* **Task to carry out**:
Write out only the lines from the line that holds "Viewport: 892px width, 743px height." to the end of the listing below, inclusive, with the pictures omitted.

* **Supplied data**:
◇ ◇ ◇ ◇

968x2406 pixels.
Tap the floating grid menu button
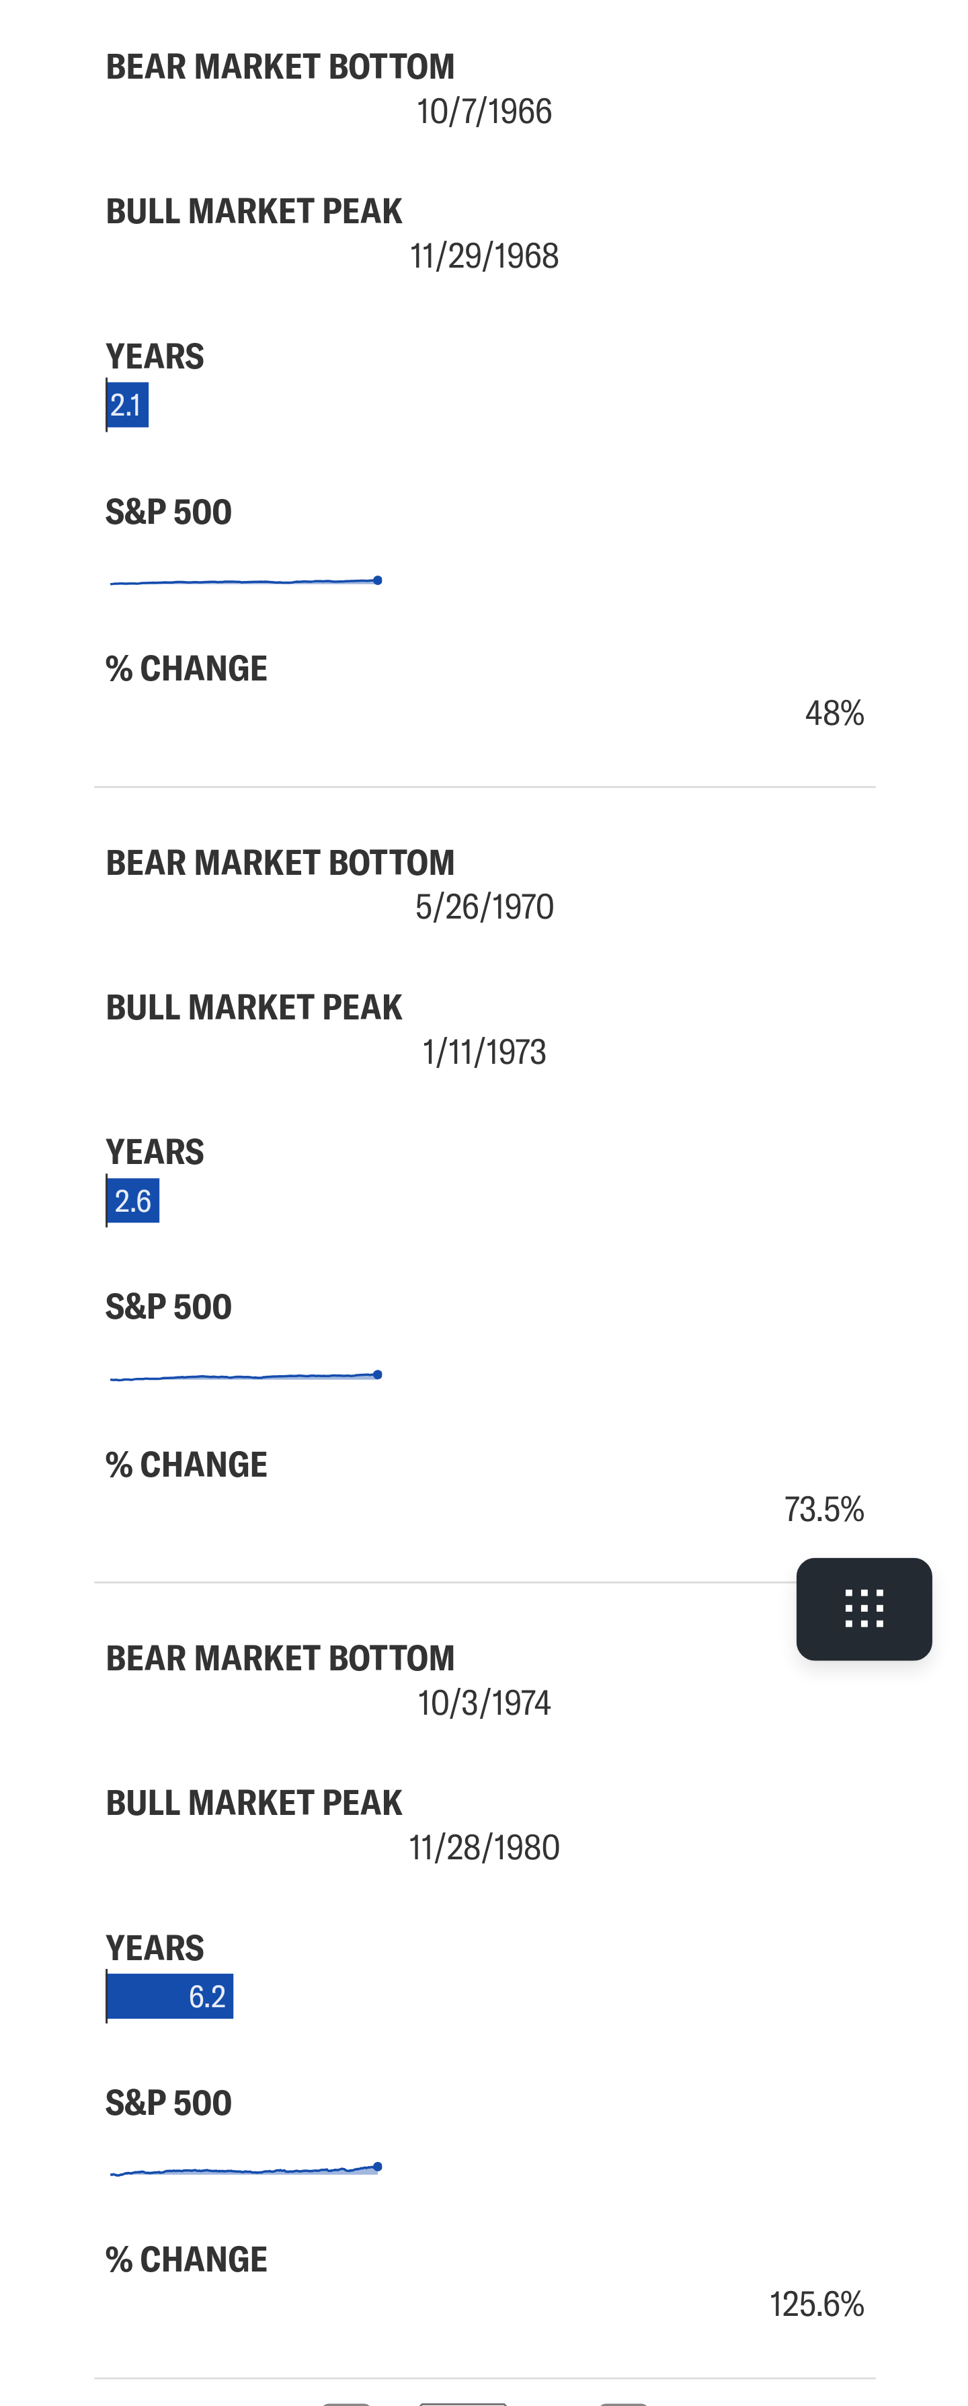point(863,1608)
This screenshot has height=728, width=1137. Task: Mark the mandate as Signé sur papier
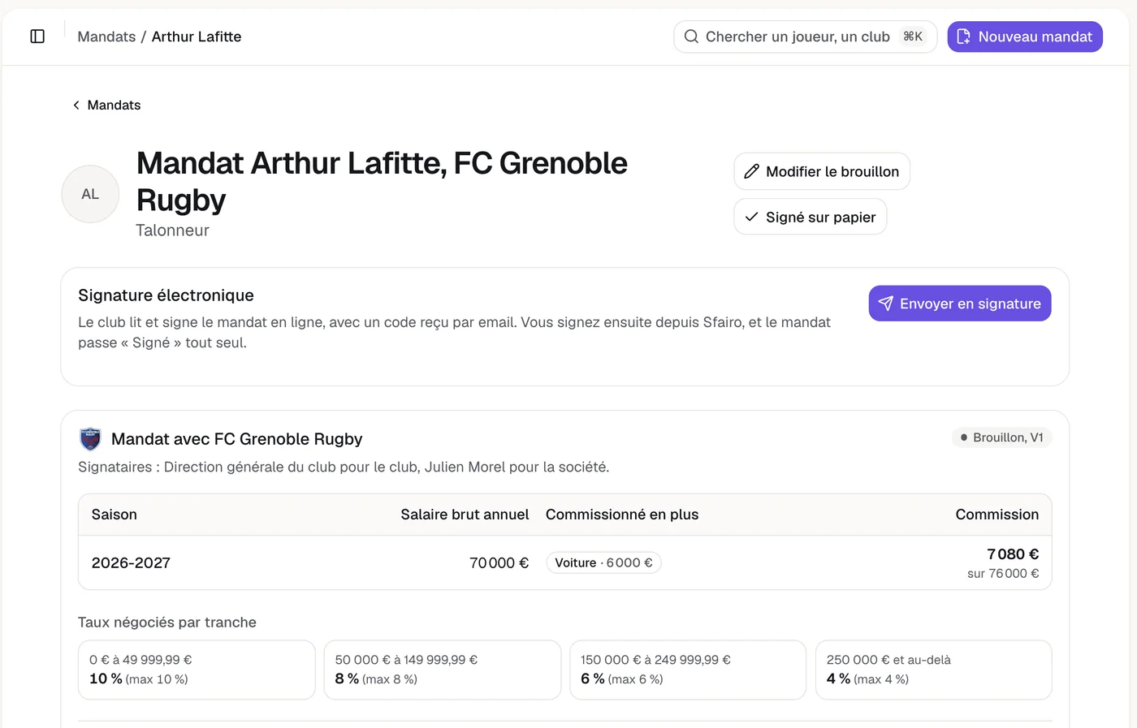[x=811, y=217]
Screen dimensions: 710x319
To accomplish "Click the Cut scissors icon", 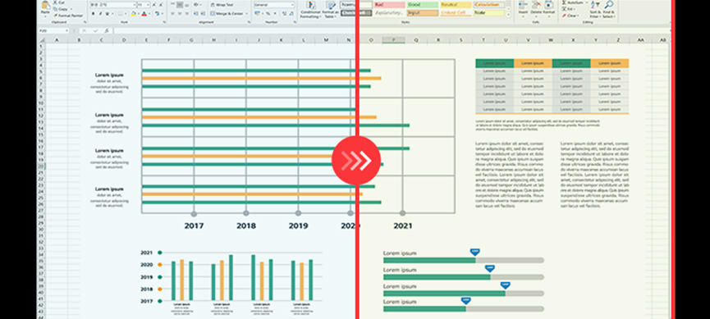I will pyautogui.click(x=56, y=2).
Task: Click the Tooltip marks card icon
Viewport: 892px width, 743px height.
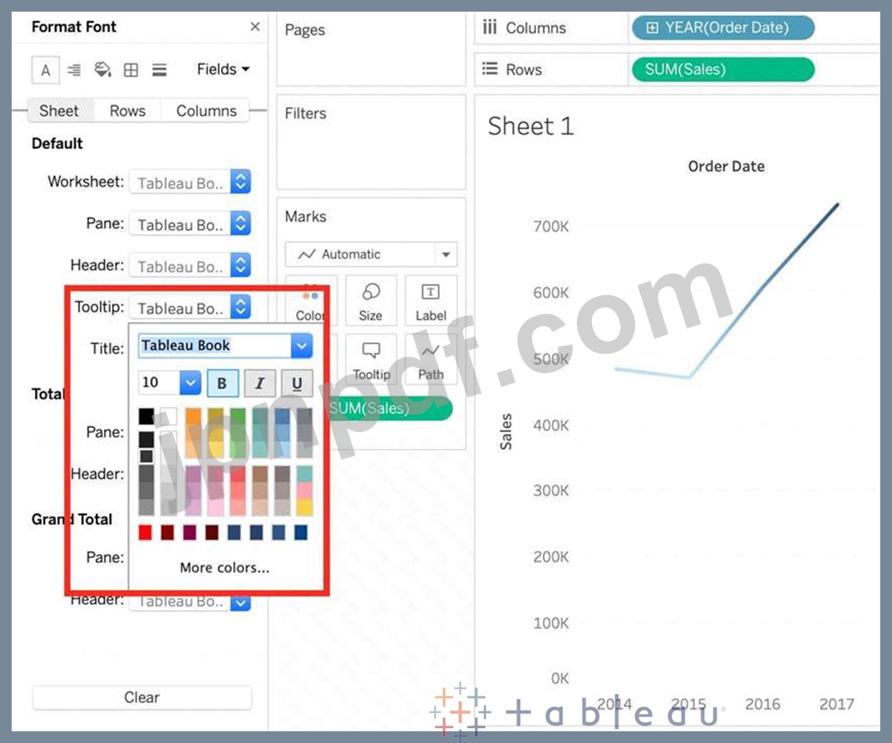Action: coord(371,360)
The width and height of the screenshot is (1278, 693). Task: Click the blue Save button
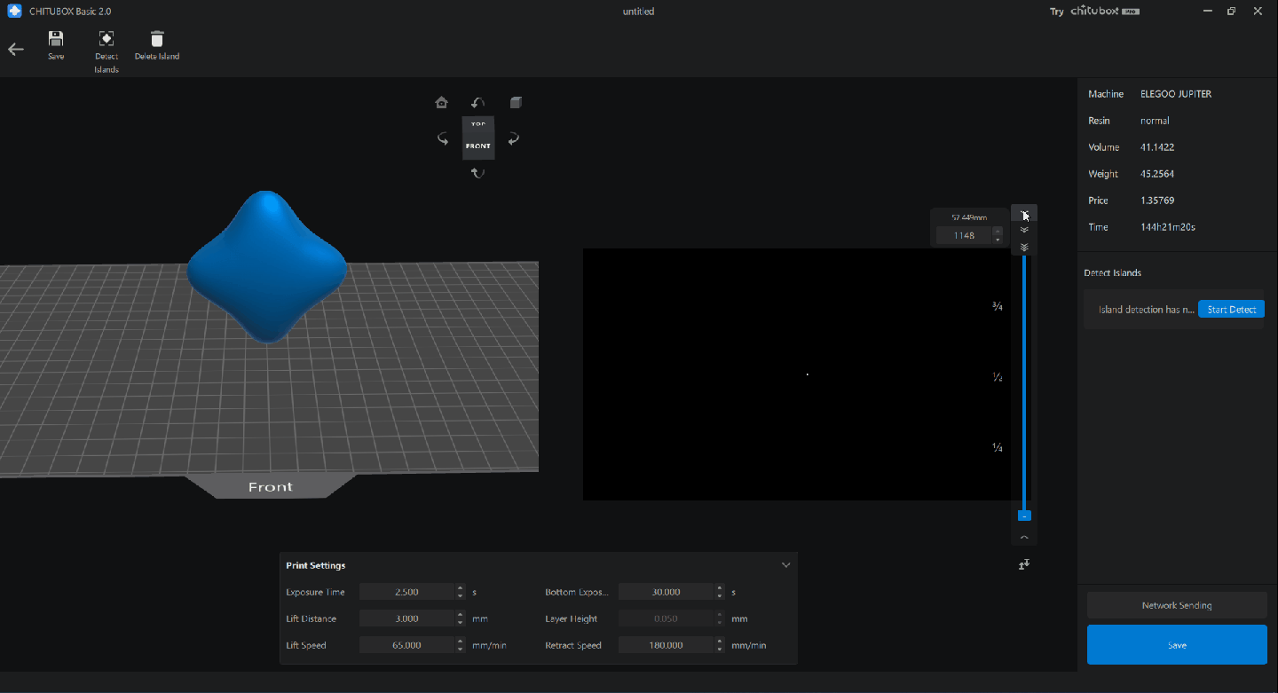pos(1176,644)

◇ ◇ ◇ ◇

* **Result for this task**:
Viewport: 892px width, 743px height.
Action: coord(371,360)
The width and height of the screenshot is (1278, 693). Task: Click the blue Save button
pos(1176,644)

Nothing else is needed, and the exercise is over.